Kerry looked at the scene on the other side of the glass, then back at the open door leading into the alley. Her mouth turned down at the corners. ‘I can’t. I’m not ready for this.’ Her voice wavered. ‘I never intended for this to turn into anything, nothing like this.’ Her thin arms wrapped tightly around the files. ‘Can I come with you?’
Erykah put a hand on her back. She could feel Kerry’s sharp shoulder blades through the cheap fabric of her shirt. The girl’s heart was beating so hard and so fast, rattling the ribcage, it might as easily have been her own. ‘I know you’re frightened,’ Erykah said. ‘But people are rooting for you. They want a whistle-blower. They want the little guy to win and the conspiracies to be exposed. You’ve captured something. You would be a fool not to grab this.’
‘They deserve better than just me,’ Kerry said. ‘I’m only an intern. Why me?’
‘Why not you?’ Erykah said. There was a tap of a truncheon on the glass. They had finally snapped through the chains and were about to come in through the barred doors. Barrington rushed over. ‘No one deserves what they get. And no one gets what they deserve.’ She pulled the scarf from her bag and wound the ends around the young woman’s neck. ‘Here, I forgot to give you this.’

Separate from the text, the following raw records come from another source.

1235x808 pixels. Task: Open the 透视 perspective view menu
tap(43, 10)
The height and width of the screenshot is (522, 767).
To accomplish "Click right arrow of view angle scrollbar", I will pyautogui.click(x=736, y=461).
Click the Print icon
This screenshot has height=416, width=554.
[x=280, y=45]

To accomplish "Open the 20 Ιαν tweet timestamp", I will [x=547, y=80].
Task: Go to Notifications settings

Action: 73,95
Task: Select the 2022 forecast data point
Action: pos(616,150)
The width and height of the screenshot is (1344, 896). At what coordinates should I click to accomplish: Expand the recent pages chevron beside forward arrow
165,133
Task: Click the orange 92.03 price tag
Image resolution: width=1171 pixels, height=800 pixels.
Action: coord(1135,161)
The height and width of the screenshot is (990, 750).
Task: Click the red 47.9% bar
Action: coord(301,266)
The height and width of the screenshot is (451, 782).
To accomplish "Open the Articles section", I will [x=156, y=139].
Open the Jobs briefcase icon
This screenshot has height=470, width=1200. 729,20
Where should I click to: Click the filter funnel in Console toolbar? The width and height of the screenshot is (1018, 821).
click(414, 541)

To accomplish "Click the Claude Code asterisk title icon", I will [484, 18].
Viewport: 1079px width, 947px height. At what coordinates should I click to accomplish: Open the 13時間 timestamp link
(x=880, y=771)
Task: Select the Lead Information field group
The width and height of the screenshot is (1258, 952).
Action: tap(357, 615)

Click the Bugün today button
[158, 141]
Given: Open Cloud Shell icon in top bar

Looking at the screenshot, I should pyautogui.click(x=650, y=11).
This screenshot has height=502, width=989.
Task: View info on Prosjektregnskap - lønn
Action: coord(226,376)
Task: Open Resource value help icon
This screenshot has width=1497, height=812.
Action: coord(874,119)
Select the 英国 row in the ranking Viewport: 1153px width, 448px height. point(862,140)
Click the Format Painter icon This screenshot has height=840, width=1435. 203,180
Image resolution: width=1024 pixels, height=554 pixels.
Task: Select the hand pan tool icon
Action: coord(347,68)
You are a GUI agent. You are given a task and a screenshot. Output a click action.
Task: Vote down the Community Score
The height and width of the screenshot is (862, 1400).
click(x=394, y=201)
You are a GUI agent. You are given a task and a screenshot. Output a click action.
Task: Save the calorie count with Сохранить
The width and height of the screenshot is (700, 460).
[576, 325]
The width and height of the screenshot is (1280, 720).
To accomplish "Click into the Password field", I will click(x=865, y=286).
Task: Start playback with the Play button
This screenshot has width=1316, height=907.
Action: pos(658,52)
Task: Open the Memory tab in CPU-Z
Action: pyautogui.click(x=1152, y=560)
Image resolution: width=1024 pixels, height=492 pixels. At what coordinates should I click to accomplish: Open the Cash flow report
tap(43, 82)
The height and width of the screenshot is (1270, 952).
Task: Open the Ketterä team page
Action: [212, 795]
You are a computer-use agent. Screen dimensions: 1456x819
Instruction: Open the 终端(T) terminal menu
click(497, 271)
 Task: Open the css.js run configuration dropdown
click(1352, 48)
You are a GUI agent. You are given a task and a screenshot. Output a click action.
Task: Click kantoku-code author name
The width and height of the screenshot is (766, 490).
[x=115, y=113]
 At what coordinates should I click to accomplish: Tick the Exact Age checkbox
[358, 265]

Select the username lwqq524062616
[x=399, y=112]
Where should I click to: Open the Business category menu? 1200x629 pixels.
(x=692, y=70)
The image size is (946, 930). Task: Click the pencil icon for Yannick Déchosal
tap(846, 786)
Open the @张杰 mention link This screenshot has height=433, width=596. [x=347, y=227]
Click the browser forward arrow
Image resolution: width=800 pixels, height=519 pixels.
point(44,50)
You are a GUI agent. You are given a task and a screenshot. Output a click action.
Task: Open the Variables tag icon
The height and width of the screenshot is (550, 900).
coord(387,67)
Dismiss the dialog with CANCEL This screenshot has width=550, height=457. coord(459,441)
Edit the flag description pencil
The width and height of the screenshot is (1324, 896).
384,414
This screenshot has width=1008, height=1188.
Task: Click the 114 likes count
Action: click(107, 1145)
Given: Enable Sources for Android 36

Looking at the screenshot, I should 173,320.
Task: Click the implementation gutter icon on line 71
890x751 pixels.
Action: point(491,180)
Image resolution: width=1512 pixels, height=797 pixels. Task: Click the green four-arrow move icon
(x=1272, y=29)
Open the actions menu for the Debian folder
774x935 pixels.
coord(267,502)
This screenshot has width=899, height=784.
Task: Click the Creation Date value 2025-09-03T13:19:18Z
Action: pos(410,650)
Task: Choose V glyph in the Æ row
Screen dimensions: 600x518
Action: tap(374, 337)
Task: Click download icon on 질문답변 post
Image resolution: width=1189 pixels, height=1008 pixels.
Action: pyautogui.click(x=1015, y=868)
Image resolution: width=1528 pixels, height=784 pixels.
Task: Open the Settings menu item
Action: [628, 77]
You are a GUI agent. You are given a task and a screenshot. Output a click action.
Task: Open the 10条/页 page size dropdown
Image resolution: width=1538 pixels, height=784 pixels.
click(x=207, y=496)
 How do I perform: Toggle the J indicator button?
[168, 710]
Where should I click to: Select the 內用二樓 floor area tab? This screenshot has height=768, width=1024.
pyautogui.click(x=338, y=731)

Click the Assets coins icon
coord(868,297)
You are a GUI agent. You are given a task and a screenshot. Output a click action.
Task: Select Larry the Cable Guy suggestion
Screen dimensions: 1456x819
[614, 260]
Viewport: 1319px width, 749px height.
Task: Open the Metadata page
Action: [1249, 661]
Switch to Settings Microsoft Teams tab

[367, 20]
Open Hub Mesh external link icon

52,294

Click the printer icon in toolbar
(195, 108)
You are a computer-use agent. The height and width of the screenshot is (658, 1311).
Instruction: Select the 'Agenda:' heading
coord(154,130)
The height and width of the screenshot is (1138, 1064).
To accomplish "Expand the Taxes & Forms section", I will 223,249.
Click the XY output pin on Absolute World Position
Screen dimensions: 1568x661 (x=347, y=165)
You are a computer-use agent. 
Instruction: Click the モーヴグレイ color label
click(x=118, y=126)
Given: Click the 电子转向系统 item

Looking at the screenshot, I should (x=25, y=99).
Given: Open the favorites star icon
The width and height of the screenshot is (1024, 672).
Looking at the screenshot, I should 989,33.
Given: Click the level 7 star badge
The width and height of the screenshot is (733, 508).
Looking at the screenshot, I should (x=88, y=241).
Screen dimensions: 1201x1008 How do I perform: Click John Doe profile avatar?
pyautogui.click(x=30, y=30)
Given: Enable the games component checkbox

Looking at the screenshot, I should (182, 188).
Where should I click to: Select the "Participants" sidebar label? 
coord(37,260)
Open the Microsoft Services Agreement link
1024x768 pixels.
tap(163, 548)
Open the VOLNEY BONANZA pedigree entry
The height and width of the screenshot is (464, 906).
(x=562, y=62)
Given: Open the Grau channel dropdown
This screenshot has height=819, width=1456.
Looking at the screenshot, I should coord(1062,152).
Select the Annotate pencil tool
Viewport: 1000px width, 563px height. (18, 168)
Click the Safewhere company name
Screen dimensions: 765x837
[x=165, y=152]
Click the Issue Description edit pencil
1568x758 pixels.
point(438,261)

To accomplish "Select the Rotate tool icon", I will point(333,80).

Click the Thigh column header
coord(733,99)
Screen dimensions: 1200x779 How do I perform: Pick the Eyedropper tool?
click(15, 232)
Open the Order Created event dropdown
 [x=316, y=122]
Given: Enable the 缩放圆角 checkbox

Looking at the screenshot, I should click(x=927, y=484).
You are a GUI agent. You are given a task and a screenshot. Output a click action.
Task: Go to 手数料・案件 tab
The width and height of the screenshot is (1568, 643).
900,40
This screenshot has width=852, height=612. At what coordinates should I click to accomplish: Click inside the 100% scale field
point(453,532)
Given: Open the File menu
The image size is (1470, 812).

Kerry dragged the end of a sleeve under her nose, took a deep breath, and nodded towards where a scrum of photographers was standing in a ring around Heather’s shrouded corpse, scene of crime officers in white plastic suits pushing their way through the crowd. ‘Any advice before I go out there?’
Billy pushed Erykah towards the open door into the alley. She started to go and then paused, counting off the fingers of one hand. ‘Never trust the press,’ she said. ‘Never marry someone less than a year after you meet them. And never, ever accept a key to a lock you haven’t tried.’ She turned and followed Billy. They walked out the door into the back alley, and then they were gone.